No deja de ser curioso que todos estos estudios demuestran que hombres y mujeres están interesados en las mismas cosas que se pensaban en el siglo XIX. Las mujeres a cuidar y los hombres a cazar animales. A mí, personalmente, me daría que pensar. Pero incluso aunque finalmente se demostrara que existen diferencias no importaría demasiado. Porque las diferencias entre personas son mucho más grandes que la diferencia de la media de los géneros. Supongamos que un estudio demuestra que el IQ de las mujeres es, de media, 2 puntos menor que el de los hombres ¿Demostraría esto que los hombres son más inteligentes que las mujeres? No, porque entre el hombre más listo y el más tonto hay una diferencia de 100 puntos y el género es poco relevante.

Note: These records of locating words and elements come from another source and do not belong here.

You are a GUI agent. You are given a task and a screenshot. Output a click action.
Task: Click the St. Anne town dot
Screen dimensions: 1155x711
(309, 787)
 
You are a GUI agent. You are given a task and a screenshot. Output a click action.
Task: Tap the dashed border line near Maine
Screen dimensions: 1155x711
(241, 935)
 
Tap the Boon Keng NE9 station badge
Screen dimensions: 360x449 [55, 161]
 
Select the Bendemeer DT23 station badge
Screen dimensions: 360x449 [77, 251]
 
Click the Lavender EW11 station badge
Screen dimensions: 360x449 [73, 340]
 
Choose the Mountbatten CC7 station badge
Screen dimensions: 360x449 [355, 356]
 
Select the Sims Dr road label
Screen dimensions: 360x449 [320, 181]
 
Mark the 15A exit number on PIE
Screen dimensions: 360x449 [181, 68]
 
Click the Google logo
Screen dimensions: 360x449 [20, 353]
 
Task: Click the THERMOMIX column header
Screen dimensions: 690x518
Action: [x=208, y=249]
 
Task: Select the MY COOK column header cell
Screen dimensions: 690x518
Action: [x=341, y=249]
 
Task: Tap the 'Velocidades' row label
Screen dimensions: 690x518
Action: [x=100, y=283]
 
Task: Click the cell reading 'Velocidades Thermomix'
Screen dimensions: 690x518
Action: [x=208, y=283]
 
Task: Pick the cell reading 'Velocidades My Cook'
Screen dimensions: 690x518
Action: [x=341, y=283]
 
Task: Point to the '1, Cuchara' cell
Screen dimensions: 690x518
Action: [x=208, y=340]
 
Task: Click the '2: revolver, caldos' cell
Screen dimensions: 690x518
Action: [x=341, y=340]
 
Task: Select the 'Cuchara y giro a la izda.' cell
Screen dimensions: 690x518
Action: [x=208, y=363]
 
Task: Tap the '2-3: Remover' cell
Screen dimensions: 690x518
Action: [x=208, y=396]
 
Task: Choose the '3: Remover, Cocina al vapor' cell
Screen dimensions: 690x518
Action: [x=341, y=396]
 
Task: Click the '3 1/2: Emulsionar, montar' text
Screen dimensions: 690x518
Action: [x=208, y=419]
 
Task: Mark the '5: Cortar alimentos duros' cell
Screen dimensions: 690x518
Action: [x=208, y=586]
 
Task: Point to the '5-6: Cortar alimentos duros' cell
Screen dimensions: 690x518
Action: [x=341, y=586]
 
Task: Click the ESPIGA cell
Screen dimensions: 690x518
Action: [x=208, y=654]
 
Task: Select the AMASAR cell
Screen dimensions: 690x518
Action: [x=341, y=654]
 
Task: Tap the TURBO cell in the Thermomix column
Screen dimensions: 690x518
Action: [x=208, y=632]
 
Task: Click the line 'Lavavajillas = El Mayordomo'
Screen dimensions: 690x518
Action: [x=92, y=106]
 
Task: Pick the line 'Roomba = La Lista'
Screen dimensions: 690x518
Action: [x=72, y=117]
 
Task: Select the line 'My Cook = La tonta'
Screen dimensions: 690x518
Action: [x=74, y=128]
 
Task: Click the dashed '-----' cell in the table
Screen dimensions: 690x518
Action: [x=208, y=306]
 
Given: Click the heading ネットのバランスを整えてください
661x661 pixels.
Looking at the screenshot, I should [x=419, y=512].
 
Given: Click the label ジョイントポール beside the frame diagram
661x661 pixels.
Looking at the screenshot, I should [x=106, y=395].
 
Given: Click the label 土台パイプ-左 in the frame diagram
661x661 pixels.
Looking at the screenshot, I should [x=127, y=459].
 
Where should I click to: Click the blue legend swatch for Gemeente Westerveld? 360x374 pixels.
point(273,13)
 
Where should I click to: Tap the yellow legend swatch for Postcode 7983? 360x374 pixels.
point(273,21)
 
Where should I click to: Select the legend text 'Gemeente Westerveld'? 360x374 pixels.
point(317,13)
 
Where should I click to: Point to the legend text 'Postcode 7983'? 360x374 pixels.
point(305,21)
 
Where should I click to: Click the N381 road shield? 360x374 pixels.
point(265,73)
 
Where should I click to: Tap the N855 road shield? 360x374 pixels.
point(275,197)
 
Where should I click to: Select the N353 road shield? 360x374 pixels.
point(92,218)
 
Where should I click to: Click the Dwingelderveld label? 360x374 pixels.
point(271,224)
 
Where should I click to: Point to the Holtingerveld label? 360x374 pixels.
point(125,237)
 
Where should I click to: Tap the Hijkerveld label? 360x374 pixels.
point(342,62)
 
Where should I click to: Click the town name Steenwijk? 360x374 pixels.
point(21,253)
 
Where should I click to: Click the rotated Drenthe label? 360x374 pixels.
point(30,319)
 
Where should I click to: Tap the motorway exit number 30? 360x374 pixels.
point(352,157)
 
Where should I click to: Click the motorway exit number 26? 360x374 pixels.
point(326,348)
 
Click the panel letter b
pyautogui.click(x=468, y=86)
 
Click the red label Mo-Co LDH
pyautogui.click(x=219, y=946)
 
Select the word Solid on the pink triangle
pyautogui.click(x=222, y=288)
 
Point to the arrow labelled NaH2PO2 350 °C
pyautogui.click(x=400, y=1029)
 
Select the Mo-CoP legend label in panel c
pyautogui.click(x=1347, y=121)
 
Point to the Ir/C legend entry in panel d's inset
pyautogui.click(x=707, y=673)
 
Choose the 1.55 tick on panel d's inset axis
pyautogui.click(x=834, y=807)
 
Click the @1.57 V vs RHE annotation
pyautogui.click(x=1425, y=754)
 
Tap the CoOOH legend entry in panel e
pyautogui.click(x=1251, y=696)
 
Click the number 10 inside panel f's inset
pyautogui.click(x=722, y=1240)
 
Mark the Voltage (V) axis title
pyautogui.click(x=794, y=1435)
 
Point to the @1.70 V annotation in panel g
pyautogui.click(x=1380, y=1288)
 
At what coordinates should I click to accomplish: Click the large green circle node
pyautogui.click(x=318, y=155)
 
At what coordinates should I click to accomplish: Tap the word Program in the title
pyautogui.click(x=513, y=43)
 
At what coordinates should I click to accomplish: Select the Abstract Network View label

Aún así nos siguen dando la matraca de estas diferencias que no se han conseguido demostrar. Para hacerles frente libros como éste son muy necesarios.
Muy bueno.
Patricia Fara, en su libro Scientists Anonymous [Científicas anónimas] describe cómo, a finales del siglo XIX, la botánica Jeanne Baret y la matemática Sophie Germain fueron obligadas a hacerse pasar por hombres para poder proseguir sus investigaciones[1]. Al contrario que Baret, las biólogas de hoy en día no tienen que simular ser hombres para poder desempeñar su labor, ni tampoco las matemáticas contemporáneas necesitan recurrir al subterfugio de Germain de estudiar por correspondencia bajo un seudónimo masculino. Sin embargo, aún hoy en día, las evidencias demuestran que sería muy perspicaz por parte de las mujeres disfrazarse de hombres. Las personas que han transformado su identidad de esa manera —principalmente transexuales que han pasado de ser mujeres a hombres— han comentado las muy beneficiosas consecuencias que eso les ha reportado en su trabajo. Ben Barres es profesor de neurobiología de la Universidad de Stanford y un transexual que cambió su sexo femenino por masculino. En un artículo publicado en Nature nos dice que «poco después de cambiarse de sexo, oyó a un miembro de la facultad decir: “Ben Barres ha dado un gran seminario hoy; no hay duda de que su trabajo es mucho mejor que el de su hermana[2]”». En un reciente estudio realizado con veinte transexuales que cambiaron de sexo femenino a masculino aparecieron muchas historias muy parecidas. Kirsten Schilt, una investigadora de la Universidad de Houston’s Rice, entrevistó a los hombres acerca de sus experiencias laborales antes y después del cambio de sexo. Su estudio demuestra que muchos lograron un gran reconocimiento y respeto inmediatamente después. Thomas, un abogado, relató que uno de sus colegas elogió a su jefe por haberse librado de Susan, a la que calificó de incompetente. Luego añadió que el «muchacho nuevo», Thomas, era «una persona encantadora», sin darse cuenta de que ambos eran la misma persona. Roger, que trabaja en el comercio minorista, comenta que, ahora que es un hombre, las personas pasan por encima de su jefa y lo buscan a él para hacerle preguntas. Paul, que trabaja en la enseñanza secundaria, observó que empezaban a reclamar su presencia en las reuniones por sus innovadoras y valiosas opiniones. Y algunos obreros afirmaron que su trabajo es mucho más sencillo desde que cambiaron de sexo.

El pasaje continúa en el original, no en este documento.